-- START Extracted information --

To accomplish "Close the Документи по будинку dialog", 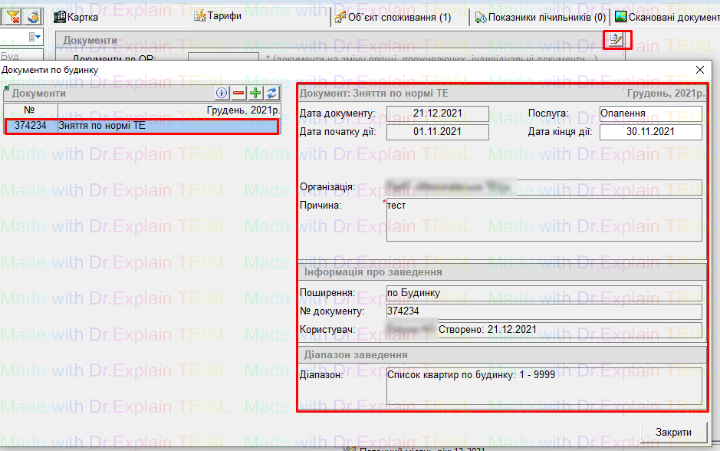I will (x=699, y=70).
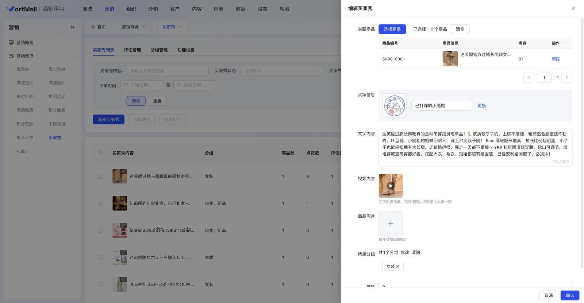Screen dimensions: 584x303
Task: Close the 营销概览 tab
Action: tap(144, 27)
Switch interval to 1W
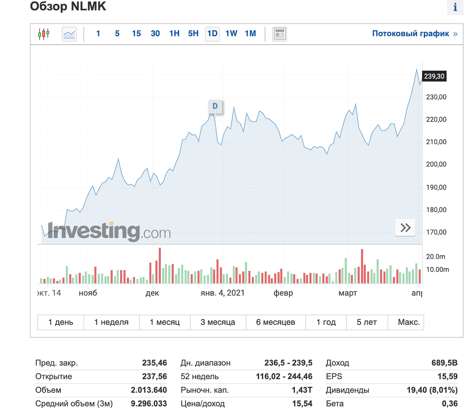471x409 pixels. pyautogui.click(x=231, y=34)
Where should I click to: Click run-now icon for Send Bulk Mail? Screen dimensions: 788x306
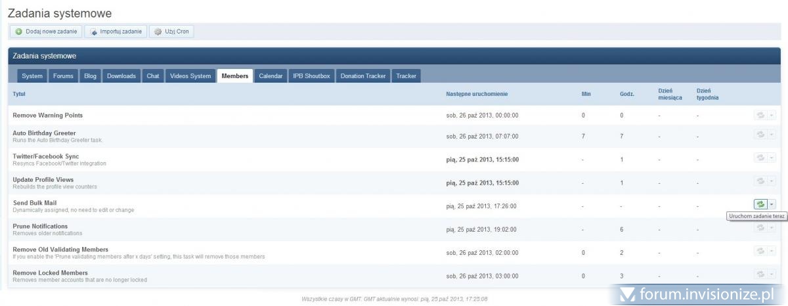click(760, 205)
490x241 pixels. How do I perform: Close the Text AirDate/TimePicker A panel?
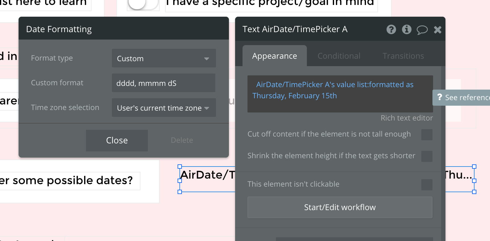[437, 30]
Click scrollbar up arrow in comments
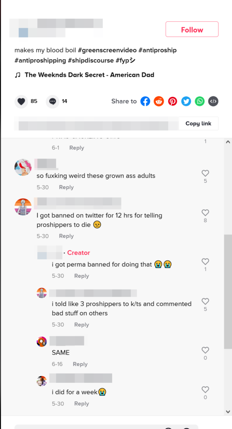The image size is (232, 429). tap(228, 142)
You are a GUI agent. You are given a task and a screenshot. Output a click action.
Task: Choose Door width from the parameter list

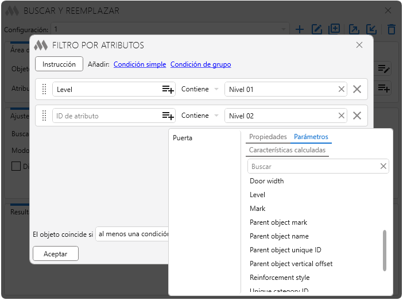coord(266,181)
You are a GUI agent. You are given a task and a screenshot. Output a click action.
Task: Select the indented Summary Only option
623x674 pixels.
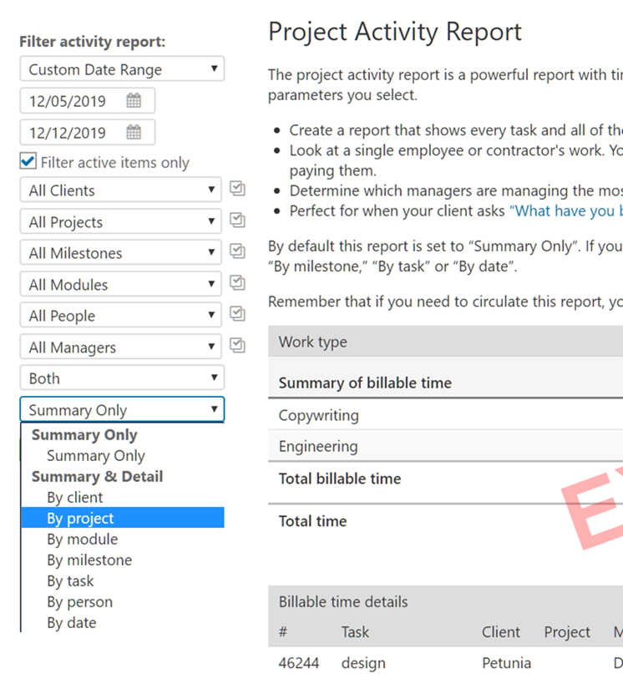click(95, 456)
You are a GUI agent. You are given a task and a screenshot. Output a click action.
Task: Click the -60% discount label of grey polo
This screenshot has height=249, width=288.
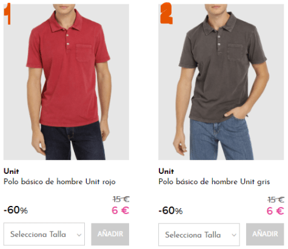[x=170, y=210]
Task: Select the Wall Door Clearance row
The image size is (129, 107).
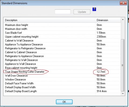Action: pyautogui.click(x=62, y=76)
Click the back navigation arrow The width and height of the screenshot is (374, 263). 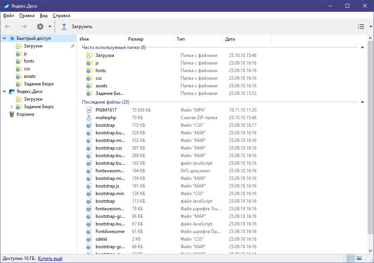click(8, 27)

-- END Extracted information --
-- START Extracted information --

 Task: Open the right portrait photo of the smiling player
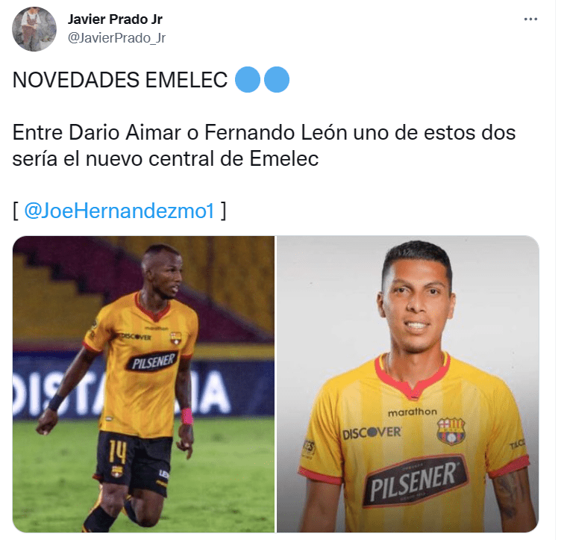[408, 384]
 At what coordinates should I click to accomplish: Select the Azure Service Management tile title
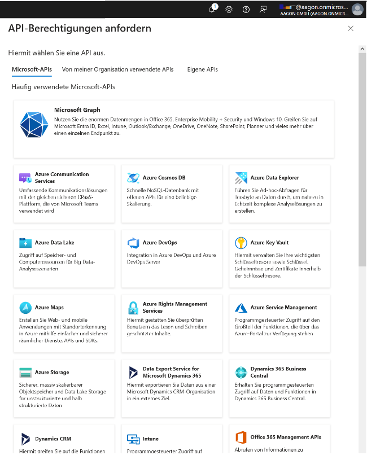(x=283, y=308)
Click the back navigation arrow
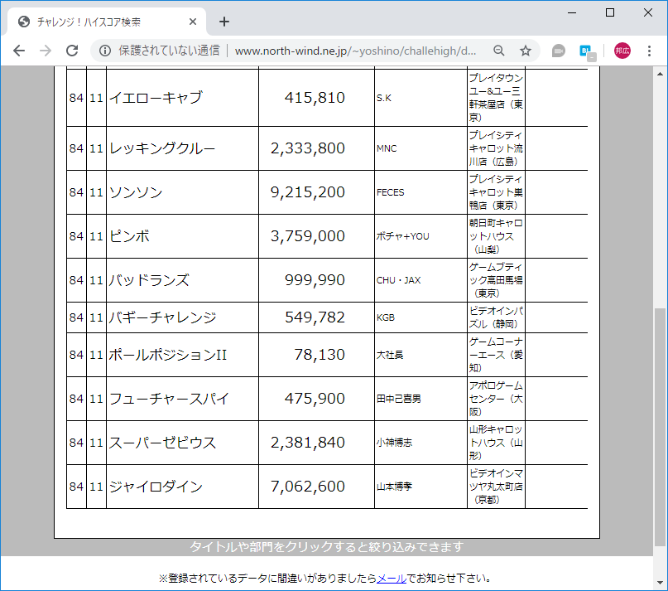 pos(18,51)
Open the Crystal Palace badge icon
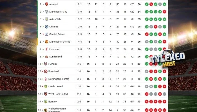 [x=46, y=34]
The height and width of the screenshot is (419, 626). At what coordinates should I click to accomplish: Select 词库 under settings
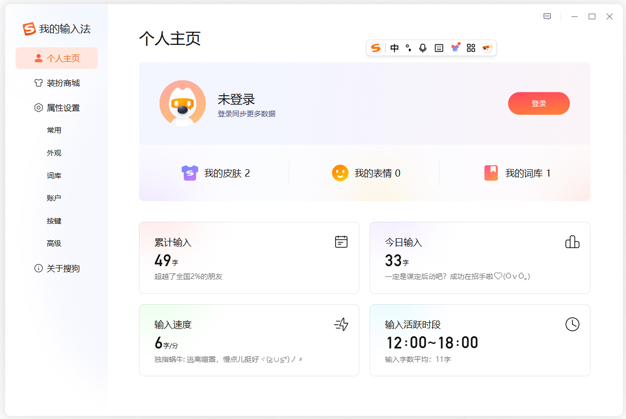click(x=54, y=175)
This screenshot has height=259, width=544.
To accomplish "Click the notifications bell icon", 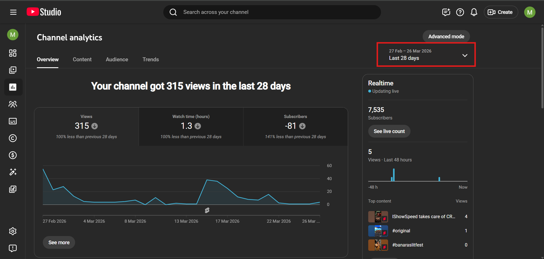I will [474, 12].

-- END Extracted information --

| Stated exercise |
Copy word for word every line from the one containing "490x241 pixels. How" through the one containing "Action: pyautogui.click(x=62, y=76)", including both of those lines, and omit the pictures.

| Answer to this exercise |
490x241 pixels. How do I perform: Close the Text AirDate/TimePicker A panel?
[437, 30]
Click scrollbar up arrow in comments
The image size is (232, 429). tap(228, 142)
You are a GUI agent. You are given a task and a screenshot. Output a click action.
Task: Choose Door width from the parameter list

coord(266,181)
You are a GUI agent. You are given a task and a screenshot. Output a click action.
Task: Select the indented Summary Only option
623x674 pixels.
click(95, 456)
You are a GUI agent. You are given a task and a screenshot. Output a click action.
Task: Click the -60% discount label of grey polo
This screenshot has height=249, width=288.
[x=170, y=210]
Task: Select the Wall Door Clearance row
The image size is (129, 107).
Action: pyautogui.click(x=62, y=76)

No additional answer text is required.